Alzheimer’s disease (AD) is accompanied by structural and functional changes in specific areas of the brain, including a decrease in brain tissue, a reduction in blood flow, and a decline in communication between brain cells. All these changes can interfere with cognitive functioning, especially learning and memory. Previous studies have suggested that physical activity delays age and dementia-associated cognitive decline. Several studies have linked regular moderate-to-high-intensity exercise to a slower decline in memory and thinking skills. Another activity that is associated with immense benefits, especially for people with AD, is dancing.
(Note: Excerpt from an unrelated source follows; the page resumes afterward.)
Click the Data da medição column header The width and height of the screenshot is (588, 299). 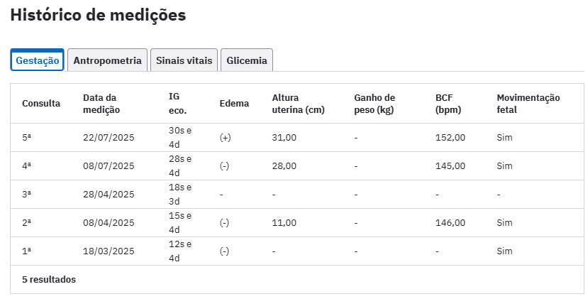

Several studies confirm that dancing can ward off AD and other neurodegenerative conditions by strengthening and stimulating the brain in the same way that physical exercise keeps the body fit.

The results of one such study add to the growing evidence that dancing improves health span, reduces stress, promotes a sense of well-being, and increases cognitive acuity. The study, which included 52 healthy adults aged 63 to 80, involved random assignment of the subjects to one of two groups for 18 months. One group was required to participate in a 90-minute dancing lesson each week for 18 months, while the other group engaged in 90 minutes of strength endurance training each week. The researchers noted that while the dance movements and strength endurance training involved a lot of physical activity, there was a major difference in both activities; the dance group faced new routines every week with constantly changing dance routines of different genres. Steps, arm patterns, formations, speed, and rhythms were changed every week to keep the subjects in a constant mental learning process. Thus, unlike strength endurance training, the most challenging aspect of the dance training required the subjects to recall the dance steps and routines in a timely manner without any cues from the instructor.

At the study baseline and at the end of the 18-month exercise intervention, each participant underwent magnetic resonance imaging (MRI) of the brain. Additionally, the subjects’ balance capabilities before and after intervention were also evaluated. The researchers found that while both groups demonstrated an increase in hippocampal volume, the dancers showed the greatest increase. Interestingly, however, only dancers showed an increase in neuronal connections in the dentate gyrus of the hippocampus, which is associated with memory formation. Furthermore, the team found that dancing also led to significant improvements in the participants’ balance, while the strength-endurance training group experienced no such benefit.

Other studies have also confirmed that dancing as an activity involves continuous learning, which improves the kinesthetic, rational, musical, and emotional aspects of the brain and ultimately promotes neural connectivity. While all forms of dance reduce stress, improve cardiovascular health, and stimulate social connectivity, some dance forms have an advantage over others when it comes to boosting cognitive acuity. Any dance that involves continuous split-second changes in steps and complicated moves will increase mental acuity compared to a dance sequence that merely retraces the same memorized paths. The more decision-making you bring into your dance, the better it is for your brain and body.